EXTRACTED RECORDS
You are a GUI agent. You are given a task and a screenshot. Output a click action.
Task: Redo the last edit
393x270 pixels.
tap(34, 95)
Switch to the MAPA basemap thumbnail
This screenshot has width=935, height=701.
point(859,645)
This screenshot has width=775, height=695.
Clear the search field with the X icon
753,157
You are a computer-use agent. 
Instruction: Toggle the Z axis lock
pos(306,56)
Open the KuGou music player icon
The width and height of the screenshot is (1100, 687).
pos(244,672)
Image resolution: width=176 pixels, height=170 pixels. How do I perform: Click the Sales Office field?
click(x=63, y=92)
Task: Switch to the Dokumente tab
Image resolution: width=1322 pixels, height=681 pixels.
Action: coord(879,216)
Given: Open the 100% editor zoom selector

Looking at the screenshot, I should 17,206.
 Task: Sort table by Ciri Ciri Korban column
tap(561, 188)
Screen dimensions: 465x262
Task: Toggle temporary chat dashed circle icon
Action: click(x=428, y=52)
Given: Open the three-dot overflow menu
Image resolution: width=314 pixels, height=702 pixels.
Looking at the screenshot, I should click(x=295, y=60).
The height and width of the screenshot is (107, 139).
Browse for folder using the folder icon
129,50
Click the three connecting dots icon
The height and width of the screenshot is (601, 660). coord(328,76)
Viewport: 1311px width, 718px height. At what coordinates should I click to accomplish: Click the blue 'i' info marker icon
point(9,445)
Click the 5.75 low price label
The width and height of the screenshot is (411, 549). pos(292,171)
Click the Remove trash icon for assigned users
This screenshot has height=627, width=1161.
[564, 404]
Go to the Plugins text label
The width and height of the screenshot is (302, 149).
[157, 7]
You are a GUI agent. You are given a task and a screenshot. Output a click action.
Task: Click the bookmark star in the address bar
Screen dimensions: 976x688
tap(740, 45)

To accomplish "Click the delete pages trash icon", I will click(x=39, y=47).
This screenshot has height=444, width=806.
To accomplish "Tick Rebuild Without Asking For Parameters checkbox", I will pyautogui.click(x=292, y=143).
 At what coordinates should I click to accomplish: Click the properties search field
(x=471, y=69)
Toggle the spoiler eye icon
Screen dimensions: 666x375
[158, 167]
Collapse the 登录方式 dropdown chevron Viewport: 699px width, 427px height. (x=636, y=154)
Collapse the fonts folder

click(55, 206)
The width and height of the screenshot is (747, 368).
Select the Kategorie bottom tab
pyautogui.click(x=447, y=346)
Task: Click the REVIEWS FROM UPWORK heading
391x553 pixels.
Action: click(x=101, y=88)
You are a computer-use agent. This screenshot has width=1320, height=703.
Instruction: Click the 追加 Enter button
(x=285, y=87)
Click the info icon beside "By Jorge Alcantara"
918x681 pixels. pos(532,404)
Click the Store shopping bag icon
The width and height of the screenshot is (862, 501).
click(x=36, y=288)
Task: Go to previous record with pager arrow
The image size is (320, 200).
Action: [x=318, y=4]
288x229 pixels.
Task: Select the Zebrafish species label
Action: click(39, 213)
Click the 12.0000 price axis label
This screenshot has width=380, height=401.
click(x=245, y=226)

WHAT IS REQUIRED
Please rewrite the lines above as a JSON list of strings, with one string for each line and blank lines left out.

FINISHED ANSWER
[
  "You are a GUI agent. You are given a task and a screenshot. Output a click action.",
  "Task: Redo the last edit",
  "393x270 pixels.",
  "tap(34, 95)",
  "Switch to the MAPA basemap thumbnail",
  "This screenshot has width=935, height=701.",
  "point(859,645)",
  "This screenshot has width=775, height=695.",
  "Clear the search field with the X icon",
  "753,157",
  "You are a computer-use agent. ",
  "Instruction: Toggle the Z axis lock",
  "pos(306,56)",
  "Open the KuGou music player icon",
  "The width and height of the screenshot is (1100, 687).",
  "pos(244,672)",
  "Image resolution: width=176 pixels, height=170 pixels. How do I perform: Click the Sales Office field?",
  "click(x=63, y=92)",
  "Task: Switch to the Dokumente tab",
  "Image resolution: width=1322 pixels, height=681 pixels.",
  "Action: coord(879,216)",
  "Given: Open the 100% editor zoom selector",
  "Looking at the screenshot, I should 17,206.",
  " Task: Sort table by Ciri Ciri Korban column",
  "tap(561, 188)",
  "Screen dimensions: 465x262",
  "Task: Toggle temporary chat dashed circle icon",
  "Action: click(x=428, y=52)",
  "Given: Open the three-dot overflow menu",
  "Image resolution: width=314 pixels, height=702 pixels.",
  "Looking at the screenshot, I should click(x=295, y=60).",
  "The height and width of the screenshot is (107, 139).",
  "Browse for folder using the folder icon",
  "129,50",
  "Click the three connecting dots icon",
  "The height and width of the screenshot is (601, 660). coord(328,76)",
  "Viewport: 1311px width, 718px height. At what coordinates should I click to accomplish: Click the blue 'i' info marker icon",
  "point(9,445)",
  "Click the 5.75 low price label",
  "The width and height of the screenshot is (411, 549). pos(292,171)",
  "Click the Remove trash icon for assigned users",
  "This screenshot has height=627, width=1161.",
  "[564, 404]",
  "Go to the Plugins text label",
  "The width and height of the screenshot is (302, 149).",
  "[157, 7]",
  "You are a GUI agent. You are given a task and a screenshot. Output a click action.",
  "Task: Click the bookmark star in the address bar",
  "Screen dimensions: 976x688",
  "tap(740, 45)",
  "To accomplish \"Click the delete pages trash icon\", I will click(x=39, y=47).",
  "This screenshot has height=444, width=806.",
  "To accomplish \"Tick Rebuild Without Asking For Parameters checkbox\", I will pyautogui.click(x=292, y=143).",
  " At what coordinates should I click to accomplish: Click the properties search field",
  "(x=471, y=69)",
  "Toggle the spoiler eye icon",
  "Screen dimensions: 666x375",
  "[158, 167]",
  "Collapse the 登录方式 dropdown chevron Viewport: 699px width, 427px height. (x=636, y=154)",
  "Collapse the fonts folder",
  "click(55, 206)",
  "The width and height of the screenshot is (747, 368).",
  "Select the Kategorie bottom tab",
  "pyautogui.click(x=447, y=346)",
  "Task: Click the REVIEWS FROM UPWORK heading",
  "391x553 pixels.",
  "Action: click(x=101, y=88)",
  "You are a computer-use agent. This screenshot has width=1320, height=703.",
  "Instruction: Click the 追加 Enter button",
  "(x=285, y=87)",
  "Click the info icon beside \"By Jorge Alcantara\"",
  "918x681 pixels. pos(532,404)",
  "Click the Store shopping bag icon",
  "The width and height of the screenshot is (862, 501).",
  "click(x=36, y=288)",
  "Task: Go to previous record with pager arrow",
  "The image size is (320, 200).",
  "Action: [x=318, y=4]",
  "288x229 pixels.",
  "Task: Select the Zebrafish species label",
  "Action: click(39, 213)",
  "Click the 12.0000 price axis label",
  "This screenshot has width=380, height=401.",
  "click(x=245, y=226)"
]